一日の王

「背には嚢、手には杖。一日の王が出発する」尾崎喜八

海抜0mから海抜0mへ・屋久島単独完全縦走①(楠川歩道~大株歩道)

2012年04月16日 | 海抜0mからの屋久島完全縦走・単独行


小学生の頃、地図帳を見るのが好きだった。
九州で一番高い山はどこだろうと探していて、
鹿児島県の南に位置する屋久島に、それ(宮之浦岳)を発見したときの驚き。
それは、子供ながらに凄い衝撃であった。
〈こんな小さな島になぜ2000m近い山があるんだろう?〉
なんだか「宝島」を発見したような喜びだった。

山に興味をもつようになってから、
再び屋久島が私の心の内で重要な位置を占めるようになってきた。
調べれば調べるほど、不思議の島であり、
ワンダーランドであった。
九州最南端の佐多岬から南南西60kmに位置し、
周囲は132km。
島の中心には、九州最高峰の宮之浦岳(1936m)があり、
しかも、九州の上位8位までの山々がそれに連なる。
1000m以上の山が実に46峰。
島自体がひとつの山塊ともいえる独特の地形なのだ。
まさに洋上アルプス。

屋久島を初めて訪れたのは、2008年5月。
当時所属していた山岳会の仲間8人と、
白谷雲水峡から入り、
縄文杉、永田岳、宮之浦岳、黒味岳を経て、淀川に抜けるという、
いいとこ取りの縦走をした。
素晴らしい縦走で、そのとき私は、
《これ以上望むべきものなどない旅》
と、屋久島を歩くことができたことの喜びを表現した。

あれから4年。
私の屋久島に対する思いは衰えることなく続いている。
そして、再訪したいという思いが強くなってきていた。

屋久島再訪にあたり、私は次のように考えた。

①【屋久島を一人で歩きたい】
前回は8人で行動し、サブリーダーだったということもあって、やや窮屈であった。
今度は一人で、自分のペースで、思うままに歩きたいと思った。

②【人のいない時期に歩きたい】
前回は、8人全員の休みが重なるゴールデンウィークでの山行であった。
縦走は素晴らしかったが、人の多さにはウンザリした。
今度は、あまり人のいない時期に歩きたいと思った。

****

▶ **やること**
上の屋久島縦走の文章を、最後の文のあとから続けて書いてください。

▶ **データ抜粋**
****

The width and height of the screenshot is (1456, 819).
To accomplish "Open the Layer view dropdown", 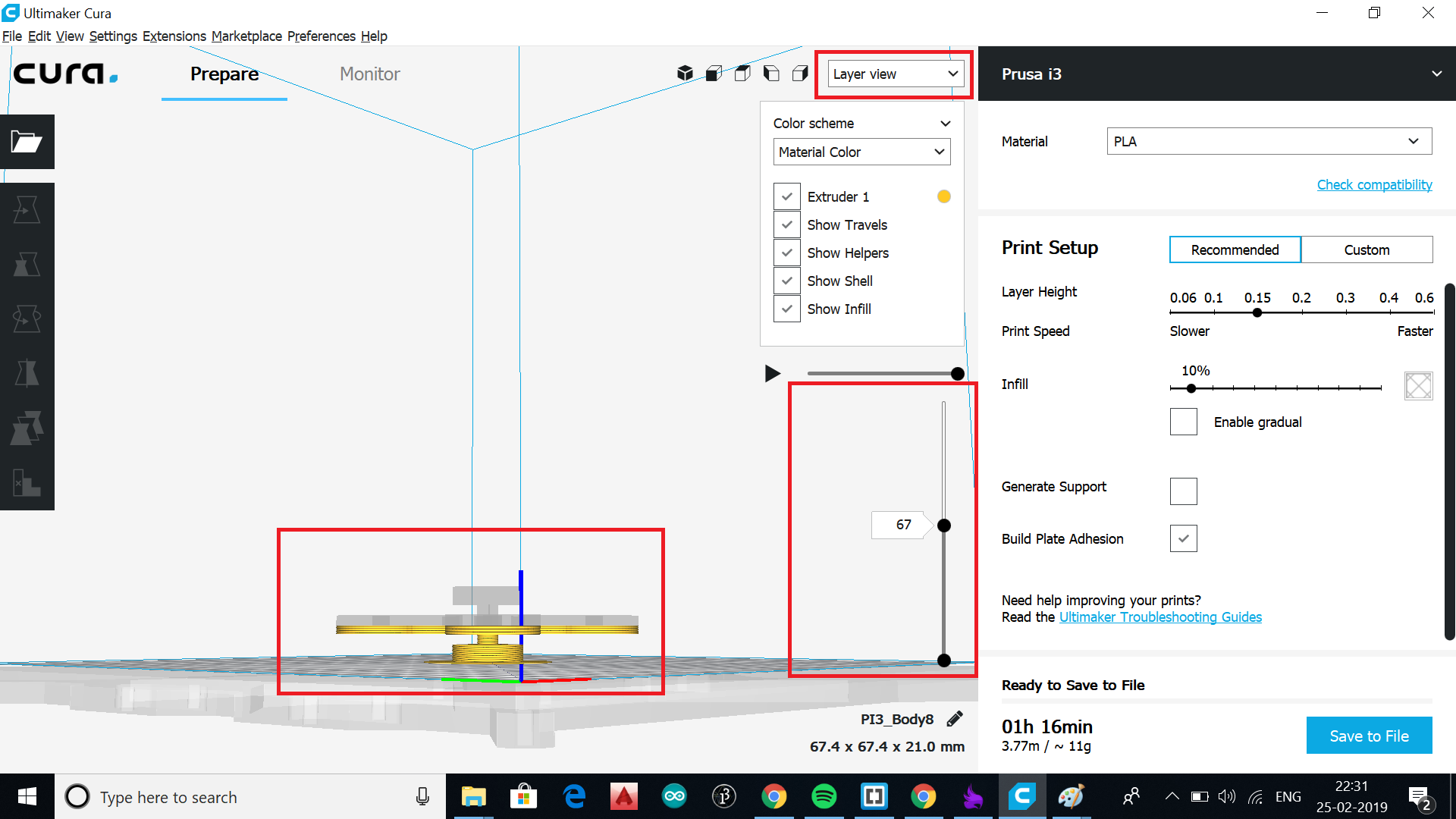I will pyautogui.click(x=895, y=74).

****

▶ **最終結果**
③【雨の日に屋久杉の森を歩きたい】
前回は、最終日に少し雨が降ったが、晴天での山行だった。
晴れた日の「屋久杉の森」は、やや生命力に欠けていた。
緑に迫力がなく、屋久杉も干涸らびているように見えた。
今度「屋久杉の森」を歩くときは、雨の日がいいなと思った。

④【花山歩道を歩きたい】
花山一帯は、全国で5箇所しかない「原生自然環境保全地域」のひとつ。
屋久島にはたくさんのトレッキングルートがあるが、
島の山岳ガイドが絶賛するのがこの花山歩道。
他の有名なルートのように整備されていないが、
それ故に手つかずの自然が残っている貴重なルート。
ただし、ヤマビルがいるので、要注意。

⑤【九州最高峰の山(宮之浦岳)に海抜0mから登りたい】
これまで、佐賀県最高峰の「経ヶ岳」や、
日本最高峰の「富士山」には、
海抜0mから登った。
九州最高峰にも、ぜひ海抜0mから登りたい。
屋久島の海抜0mから2000m近い峰まで歩くと、
亜熱帯から亜寒帯までを体験することができる。
宮之浦岳山頂付近の年間平均気温は約5℃で、札幌よりも低いのだ。
誰かが「屋久島には日本列島の気候が凝縮されている」と言っていたが、
言い得て妙。
海抜0mから宮之浦岳に登れば、それが体感できる。

⑥【できれば「ゼロ to ゼロ」(海抜0nから海抜0mへ)も達成したい】
嬉しいことに九州最高峰は島にあるので、
「ゼロ to ゼロ」(海抜0nから海抜0mへ)が達成可能。
佐賀県最高峰の経ヶ岳や、
日本最高峰の富士山でも「ゼロ to ゼロ」ができたので、
九州最高峰でも「ゼロ to ゼロ」を達成したい。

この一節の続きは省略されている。